William Garlow

Biographical details
- Born: January 1, 1888 New York, U.S.
- Died: April 14, 1959 (aged 71) Niagara Falls, New York, U.S.

Playing career

Football
- 1911–1913: Carlisle

Baseball
- 1911: Jackson Convicts
- 1912–1913: Hamilton Kolts
- 1914: Lewiston Cupids
- Position: Pitcher (baseball)

Coaching career (HC unless noted)

Football
- 1915: West Virginia Wesleyan

Head coaching record
- Overall: 4–4–1

= William Garlow =

American football player (1888–1959)

William Garlow (January 1, 1888 – April 14, 1959) was an American minor league baseball player and college football player and coach. He served as the head football coach at West Virginia Wesleyan College in Buckhannon, West Virginia, during the 1915 season. Prior to that, he was an athlete at the Carlisle Indian School in Carlisle, Pennsylvania, where he was teammates with future National Football League star Jim Thorpe.

WHAT IS EXPECTED -> Copy out the biography of William Garlow above word for word, from start to finish.

DATASET CONTENT ->
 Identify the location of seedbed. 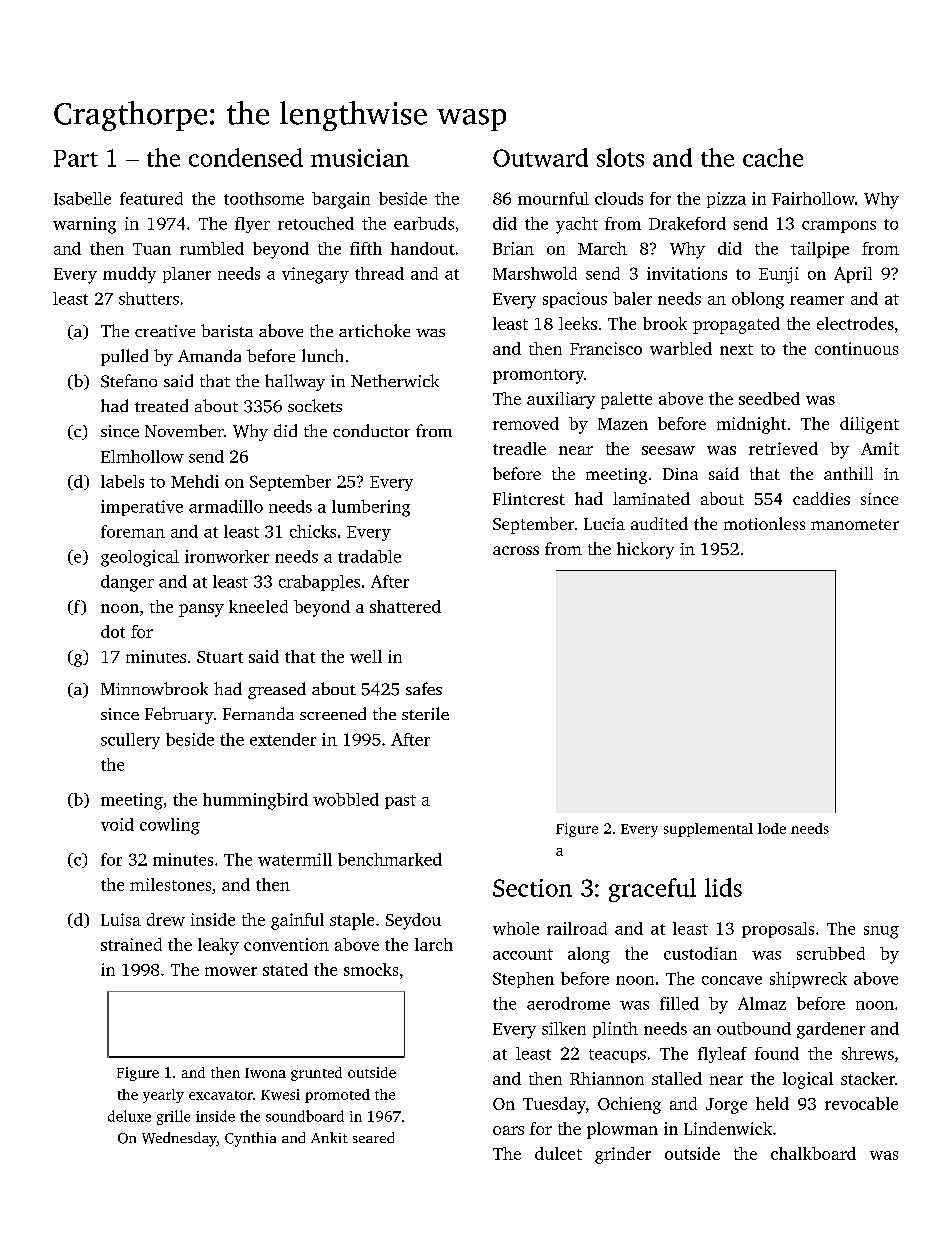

TASK SOLUTION ->
William Garlow

Biographical details
- Born: January 1, 1888 New York, U.S.
- Died: April 14, 1959 (aged 71) Niagara Falls, New York, U.S.

Playing career

Football
- 1911–1913: Carlisle

Baseball
- 1911: Jackson Convicts
- 1912–1913: Hamilton Kolts
- 1914: Lewiston Cupids
- Position: Pitcher (baseball)

Coaching career (HC unless noted)

Football
- 1915: West Virginia Wesleyan

Head coaching record
- Overall: 4–4–1

= William Garlow =

American football player (1888–1959)

William Garlow (January 1, 1888 – April 14, 1959) was an American minor league baseball player and college football player and coach. He served as the head football coach at West Virginia Wesleyan College in Buckhannon, West Virginia, during the 1915 season. Prior to that, he was an athlete at the Carlisle Indian School in Carlisle, Pennsylvania, where he was teammates with future National Football League star Jim Thorpe.